Far daintier than the others did the little hunchback dance; now one tiny foot and now the other tinkled on the flowers, and the point of the little crutch fell here and there like a tear. And as she danced, there crept into the fairy music a tenderer cadence, for (I know not why) the little hunchback danced ever on the violets, and their responses were full of the music of tears. There was a strange pathos in the little creature’s grace; she did not weary of the dance: her cheeks flushed, and her eyes grew fuller, and there was a wondrous light in them. And as the little hunchback danced, the others forgot her limp and felt only the heart-cry in the little hunchback’s merriment and in the music of the voiceful violets.

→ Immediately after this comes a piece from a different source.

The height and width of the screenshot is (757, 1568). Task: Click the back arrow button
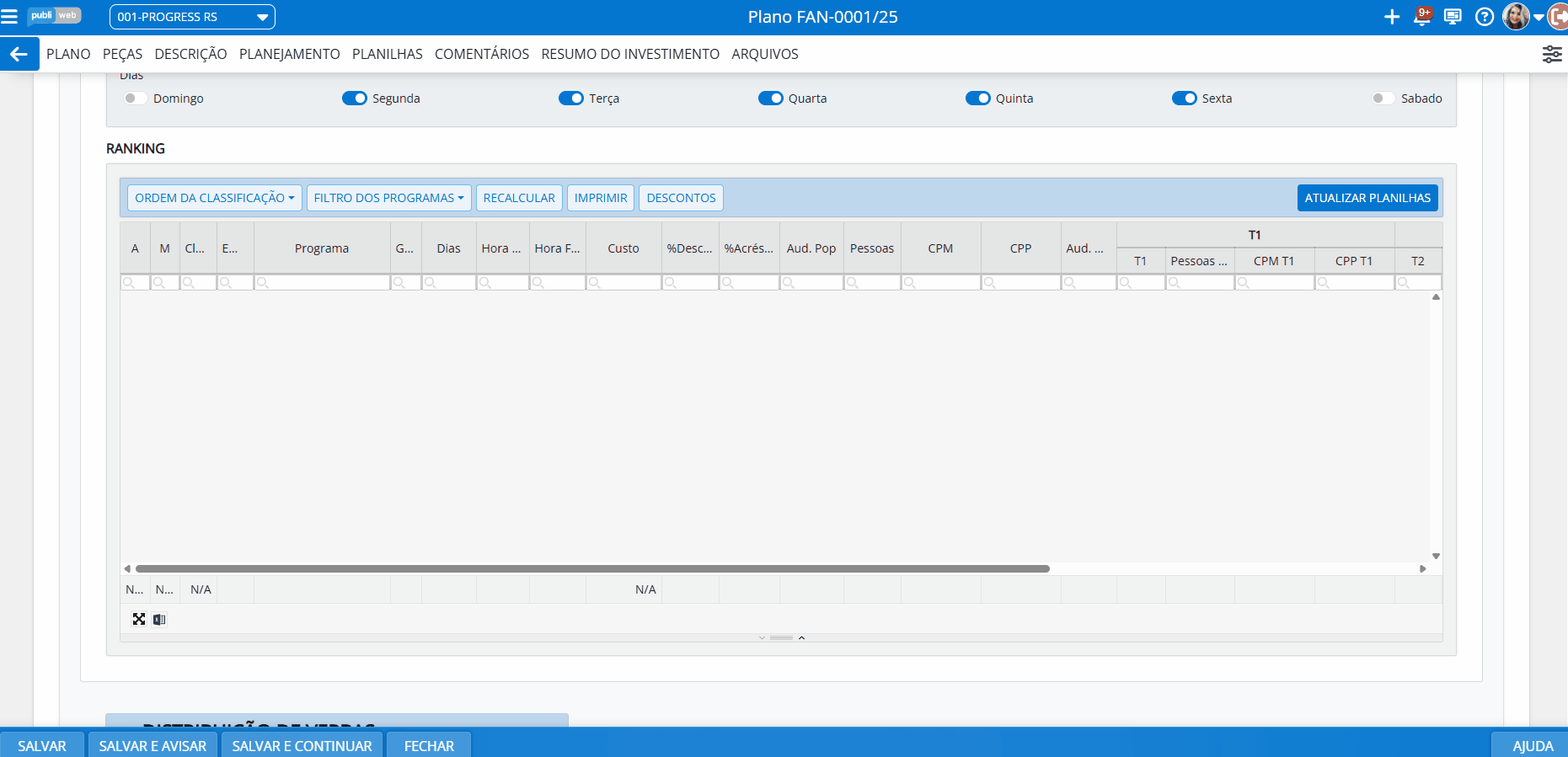click(x=19, y=54)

[Illustration: Musical notation]

Now all this saw the old poet, and all this wondrously beautiful music he heard. And as he heard and saw these things, he thought of the pale face, the weary eyes, and the tired little body that slept forever now. He thought of the voice that had tried to be cheerful for his sake, of the thin, patient little hands that had loved to do his bidding, of the halting little feet that had hastened to his calling.

“Is it thy spirit, O my love?” he wailed, “Is it thy spirit, O dear, dead love?”

A mist came before his eyes, and his heart gave a great cry.

But the fairy dance went on and on. The others swept to and fro and round and round, but the little hunchback danced always on the violets, and through the other music there could be plainly heard, as it crept in and out, the mournful cadence of those tenderer flowers.

And, with the music and the dancing, the night faded into morning. And all at once the music ceased and the little folk could be seen no more. The birds came from their nests, the brook began to bestir himself, and the breath of the new-born day called upon all in that quiet valley to awaken.

So many years have passed since the old poet, sitting under the three lindens half a league the other side of Pesth, saw the fairies dance and heard the fairy music,–so many years have passed since then, that had the old poet not left us an echo of that fairy waltz there would be none now to believe the story I tell.

[Illustration: Musical notation]

Who knows but that this very night the elves and the fairies will dance in the quiet valley; that Little Sorrowful will tinkle her maimed feet upon the singing violets, and that the little folk will illustrate in their revels, through which a tone of sadness steals, the comedy and pathos of our lives? Perhaps no one shall see, perhaps no one else ever did see, these fairy people dance their pretty dances; but we who have heard old Robert Volkmann’s waltz know full well that he at least saw that strange sight and heard that wondrous music.

And you will know so, too, when you have read this true story and heard old Volkmann’s claim to immortality.